• _Problem to solve_: Rewrite the neuroimaging replicability text from "Some neuroscientists call" up to and including "studies in general.", replacing "participants" with "volunteers".

• _Document passage_:

The ability to see inside the human brain has improved diagnostics and revealed how brain regions communicate, among other things. Yet questions remain about the replicability of neuroimaging studies that aim to connect structural or functional differences to complex traits or conditions, such as autism.
Some neuroscientists call these studies ‘brain-wide association studies’ — a nod to the ‘genome-wide association studies,’ or GWAS, that link specific variants to particular traits. But unlike GWAS, which typically analyze hundreds of thousands of genomes at once, most published brain-wide association studies involve, on average, only about two dozen participants — far too few to yield reliable results, a March analysis suggests.
Spectrum talked to Damien Fair, co-lead investigator on the study and director of the Masonic Institute for the Developing Brain at the University of Minnesota in Minneapolis, about solutions to the problem and reproducibility issues in neuroimaging studies in general.
This interview has been edited for length and clarity.
Spectrum: How have neuroimaging studies changed over time, and what are the consequences?

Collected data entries
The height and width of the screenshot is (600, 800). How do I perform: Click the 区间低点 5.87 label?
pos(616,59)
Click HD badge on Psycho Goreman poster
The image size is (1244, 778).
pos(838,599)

• _Result of this task_:
Some neuroscientists call these studies ‘brain-wide association studies’ — a nod to the ‘genome-wide association studies,’ or GWAS, that link specific variants to particular traits. But unlike GWAS, which typically analyze hundreds of thousands of genomes at once, most published brain-wide association studies involve, on average, only about two dozen volunteers — far too few to yield reliable results, a March analysis suggests.
Spectrum talked to Damien Fair, co-lead investigator on the study and director of the Masonic Institute for the Developing Brain at the University of Minnesota in Minneapolis, about solutions to the problem and reproducibility issues in neuroimaging studies in general.